documental (1)
El
legado de la revolución conservadora es apabullante: incremento exponencial
de la desigualdad, unas sociedades escindidas, falta de oportunidades para las
inmensas mayorías, precarización y degradación de las condiciones laborales y quiebra
del principio del progreso generacional (por primera vez, los hijos no viven
mejor que sus padres), etc. En estos años, la riqueza nacional en manos del 1%
más rico ha pasado del 22% al 37%. Nueve de cada diez ciudadanos son ahora, de
media, trece puntos más pobres que antes de Reagan (2).
Desde
finales de los 70, los demócratas han sido seducidos y/u obligados a comulgar
con ciertos dogmas para poder financiar sus campañas políticas y aspirar a ser
elegidos por una ciudadanía manipulada por medios serviles y/o dependientes.
HACIENDO
VIRTUD DE LA NECESIDAD
Ahora,
bajo la abrumadora destrucción, humana, económica y social del COVID-19, el
presidente norteamericano ha emprendido dos vastas iniciativas públicas
convergentes (un plan de estímulo económico, ayudas sociales y beneficios
fiscales a las familias y un gigantesco programa de renovación de infraestructuras
y promoción de la economía verde y la transición energética), por valor de 4
billones de dólares, lo que equivale al 80% del gasto contemplado en los
Presupuestos Generales del Estado Español para 2021.
Para
financiar este gigantesco esfuerzo, Biden y la secretaria del Tesoro Yellen plantean
aumentar los impuestos a los más ricos y a las grandes corporaciones, revirtiendo
así uno de los principales paradigmas de la “revolución neoconservadora”: que
la presión fiscal es un gran obstáculo para la prosperidad (3). El plan Biden-Yellen
prevé anular los regalos de Trump y elevar el tipo impositivo al 28% para las grandes
empresas (siete puntos más; en todo caso aún inferior al 35% que consiguió
Obama del Congreso tras el desfondamiento financiero). Además, es la primera vez que un gobierno norteamericano
propone gravar a las compañías multinacionales, que han sido las grandes beneficiarias
del neoliberalismo.
Biden,
un político del establishment, en absoluto crítico de lo que ha ocurrido
durante estas cuatro últimas décadas, se convierte en el defensor inesperado de
la intervención activa del Estado en la economía de libre mercado,
emulando modestamente a Roosevelt (4). Su proclamada cercanía a los sindicatos
en poco o nada situaba a Biden en terrenos ideológicos progresistas. De hecho,
durante las primarias demócratas se desmarcó expresamente de las propuestas más
a la izquierda, formuladas por Bernie Sanders o Elisabeth Warren.

Tu objetivo » Retoma el texto sobre el plan de Biden y el legado de la revolución conservadora y continúalo después de su última oración.

Información mostrada »
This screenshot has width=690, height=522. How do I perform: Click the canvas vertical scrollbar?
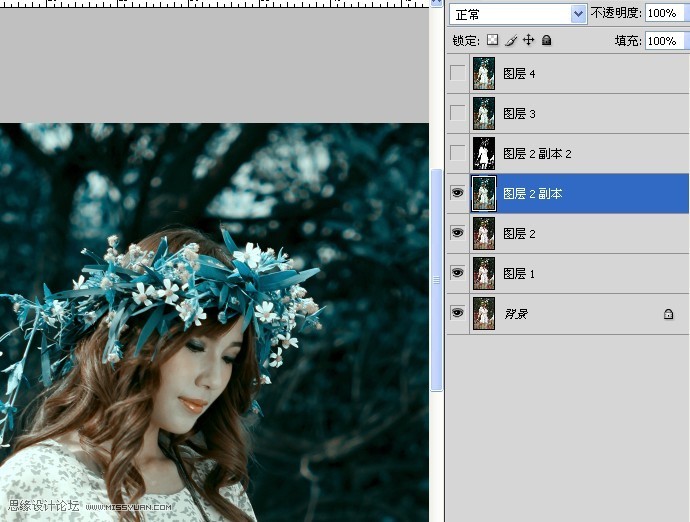pos(436,280)
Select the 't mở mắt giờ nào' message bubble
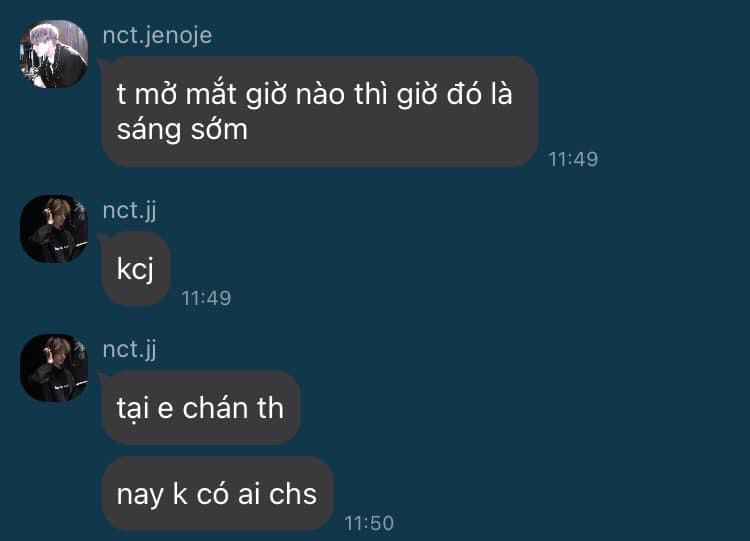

Espacio de respuesta »
En
los últimos tres meses, sin embargo, estamos oyendo a un presidente que adopta programa
y lenguaje de esa izquierda demócrata, a la que no pertenece y en la que él no
confía. Los centristas o escépticos de su partido callan, sin duda convencidos
de que conseguirán templar esas propuestas en los pasillos del Congreso, como hicieron
con el plan de salvamento económico y con la reforma sanitaria de Obama. La
eliminación de la subida del salario mínimo a 15 $ ha sido un anticipo. Los más
progresistas temen que el presidente tenga asumidos esos recortes, pero están
dispuestos a defender el triunfo intelectual que supone siquiera la
presentación pública de estas políticas, y a dar batalla (5).
Naturalmente,
Biden no quiere conducir el país hacia un socialismo democrático (6). Son las
circunstancias las que le han obligado a poner su firma a las políticas públicas
más ambiciosas en noventa años. La Historia, de nuevo, ha elegido al menos esperado,
no al mejor dotado o al más brillante. Pero sí a uno de los más dispuestos a
hacer lo que sea necesario para salvar al sistema. Sin complejos ideológicos o
doctrinarios.
NOTAS
(1) El documental “The Reagans”, de la productora audiovisual
SHOWTIME, destapa el ejercicio de propaganda falaz que hizo del 40º Presidente
un líder nacional y mundial.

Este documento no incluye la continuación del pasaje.